46. Those "heathens" who feel they know shit about our culture should remember Stanza 6 of the Hávamál, or sayings such as "Engi her allheimskr ef þegja má". In other words, don't argue with us online about Norse stuff. Your knowledge (inherently limited by not speaking the language or not having historical and cultural context) is likely no match to the combined brain power, culture, knowledge, skills, etc... of all of us here. If you still feel compelled to argue, because eh, everyone on the internet is an expert, we will just delete your comments, and if you keep going at it, we will just block you. We don't owe you fuck all, our pages are not forums for you to exist by talking non-sense, and we don't have time to deal with this shit. It ain't a matter of us being offended, but instead, a matter of us allocating our time on Miðgarðr wisely. The same applies to other matters we have expertise in, including but not limited to the military.

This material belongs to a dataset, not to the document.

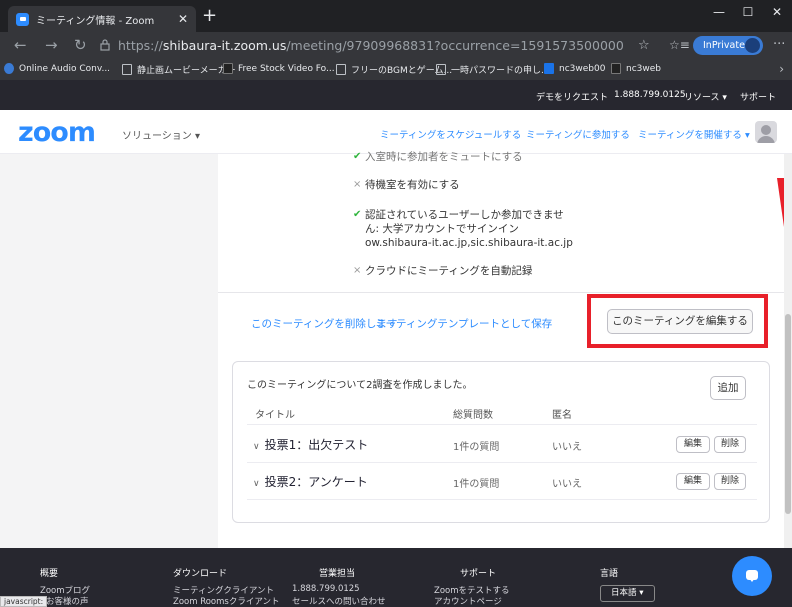 The height and width of the screenshot is (607, 792). I want to click on minimize-icon: —, so click(719, 12).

47. Similarly, commenting, debating, and arguing on our web sites, blogs, news stories, and social media is not a right, but a privilege, which we may revoke at any time and for any reason (including, yes, if you cause us aggravation). Additionally, if you engage us, we may elect to respond accordingly, and at our discretion.

48. Offended by anything we post of publish? Jesus Christ (we love to invoke the name of the "lord" in vain, because we heard it would get us to hell, which sounds more exciting and much less dreadful than some heaven surrounded by "good" christians)! What does it feel like to be so weak that you are offended by mere words?!? Anyway, blame your parents for raising a pussy, not us, and just move on! If you are too offended to move on, you can first transition to a safe space at

49. You are not entitled to any information whasteoever, and all information we want to be public is already on our web site. Any other information, may it be our dick size, life story, or organizational structures, will only be provided if we feel like it, and on a personal and case-by-case basis.

50. You don't like what we do, who we are, how we do things, our culture, our philosophy, our beliefs, etc..? Or you are skeptical, question our motives, or are suspicious? Just get off this site, and please, don't waste your time contacting us to whine about it. Whatever you think is your problem, not ours.